There are multiple limitations to our study. These include the lack of inclusion of participants in Medicare Advantage plans, which includes approximately 10% of enrollees, and potential coding errors [3, 31]. However, we have included all patients over 65 receiving traditional fee-for-service Medicare and under 65 as well. This inclusion is important because patients below the age of 65 represent a significant proportion of patients receiving facet joint interventions, with a higher frequency of services. In general, patients less than 65 years of age received more intense and a higher proportion of services (504% vs. 355%) . This fact is echoed in this evaluation, which shows an increase of facet joint services of 683% vs. 498% from 1997 to 2006. Since the data does not contain HOPD facility charges, we had to estimate the facility charges for outpatient hospital charges, similar to Friedly et al . Another limitation is that some variation may be related to coding errors and diagnostic ambiguity, and to non-reporting of fluoroscopy. However, due to the usage of actual data for physicians, ASCs, and office services, these errors should have very little influence.

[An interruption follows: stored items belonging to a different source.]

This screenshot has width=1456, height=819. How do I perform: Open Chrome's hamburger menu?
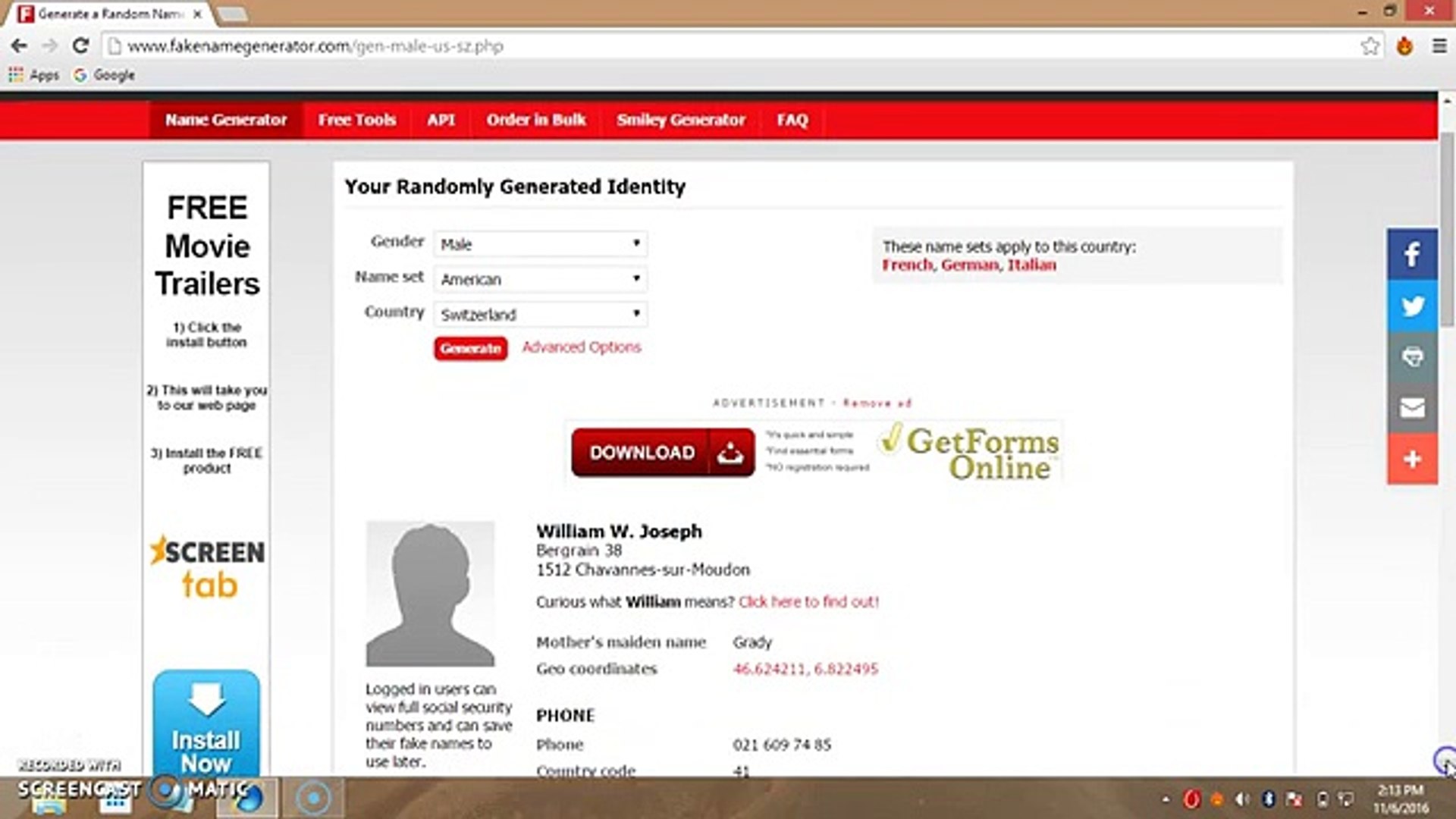point(1439,46)
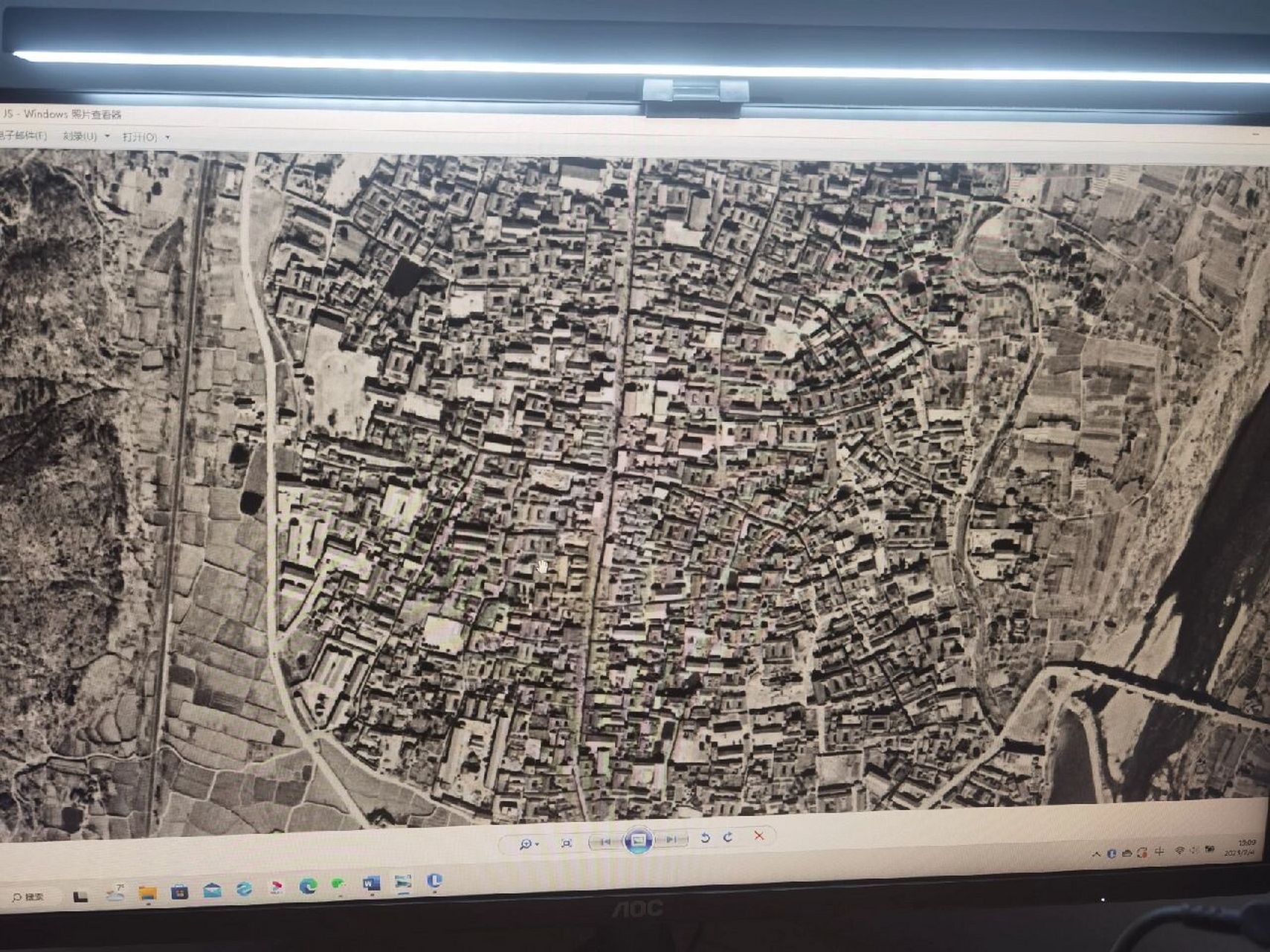Click the Windows Start button
This screenshot has width=1270, height=952.
coord(81,895)
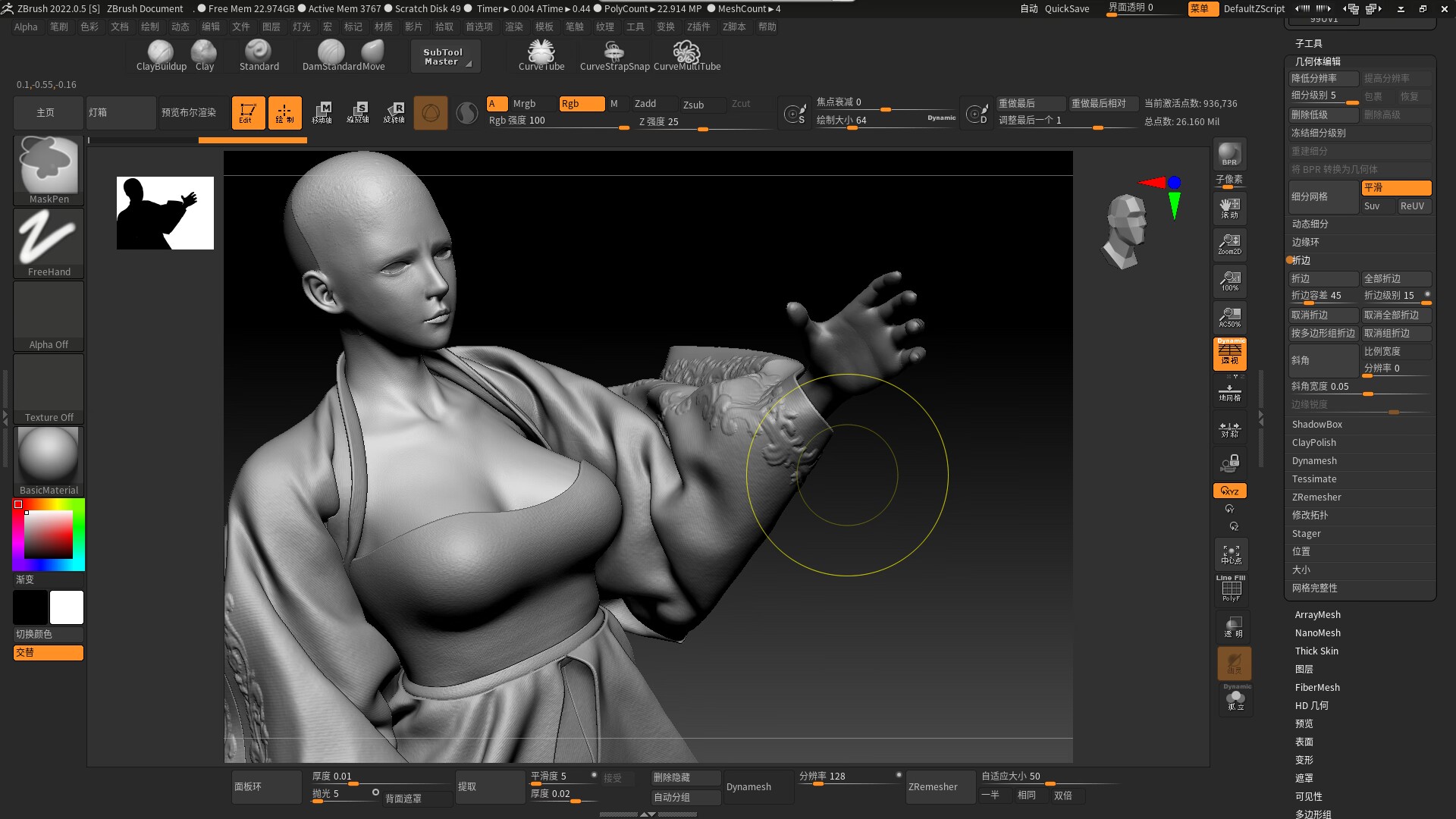Click the PolyF Line Fill icon
This screenshot has width=1456, height=819.
tap(1231, 589)
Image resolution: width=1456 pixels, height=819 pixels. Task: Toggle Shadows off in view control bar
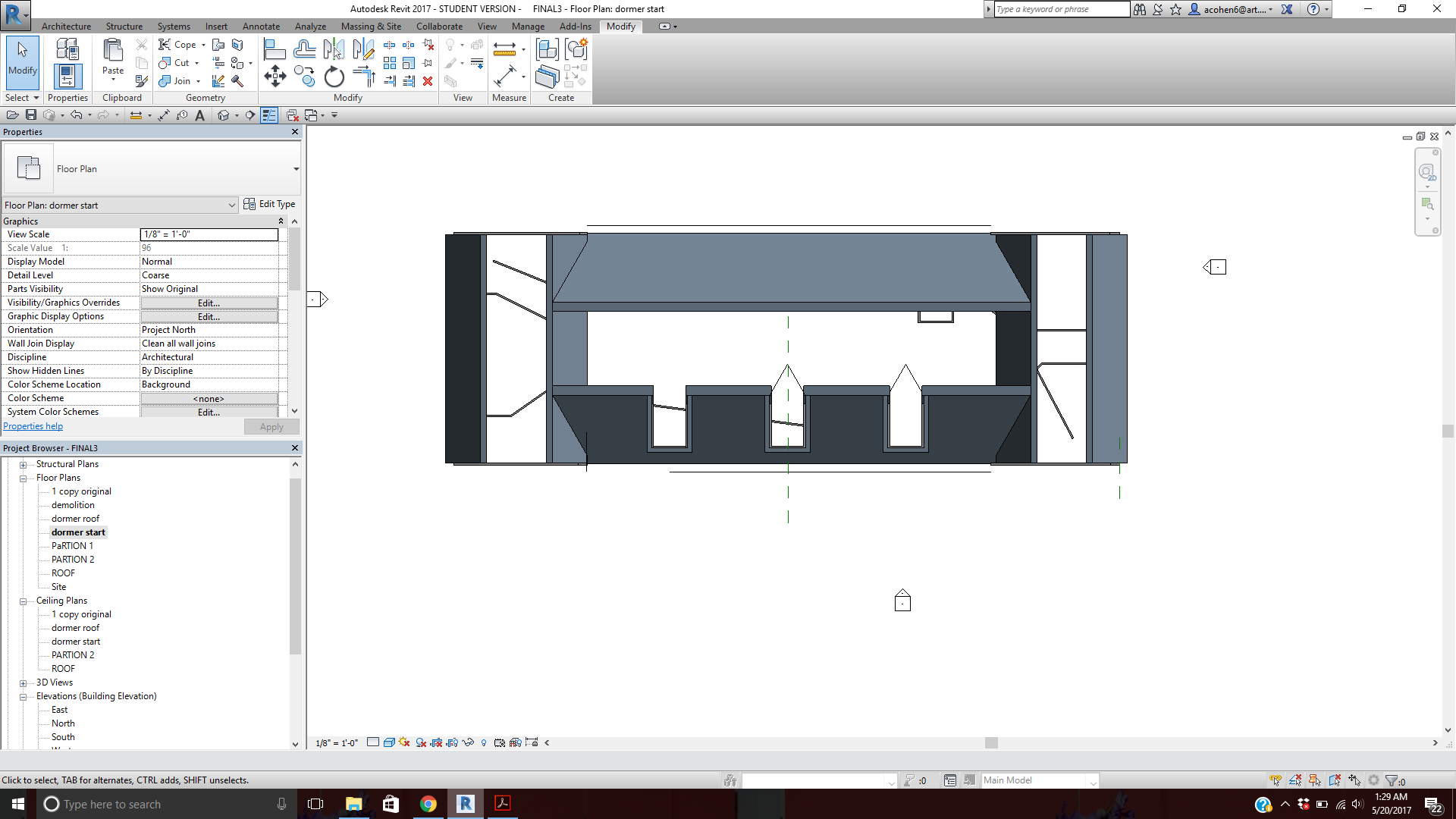point(421,742)
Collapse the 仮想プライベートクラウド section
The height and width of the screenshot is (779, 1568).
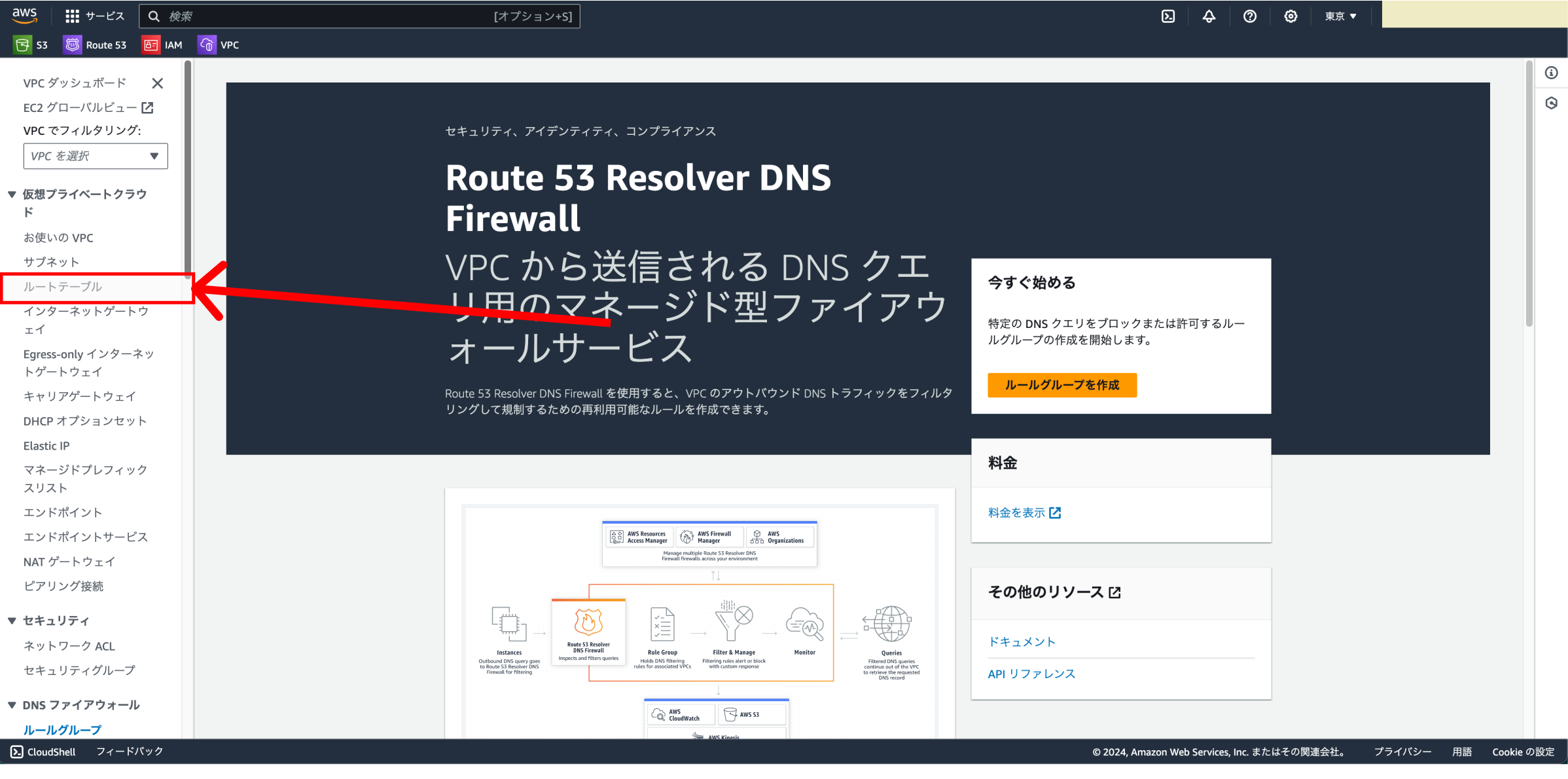click(x=11, y=194)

Multiple recommendations have been made to slow the growth of health care costs in general and for interventional techniques in particular [1, 4, 36]. Health care experts have recommended policies that encourage high-growth or high-cost regions to behave more like slow-growth, low-cost regions and to encourage low-cost, slow-growth regions to sustain their current needs for interventional techniques to slow spending growth. The OIG  has recommended strengthening program efforts to prevent improper payments; others  have also recommended more stringent regulations on medical necessity, indications, accreditation provisions in the settings performed, and training and qualifications of the physicians performing the procedures.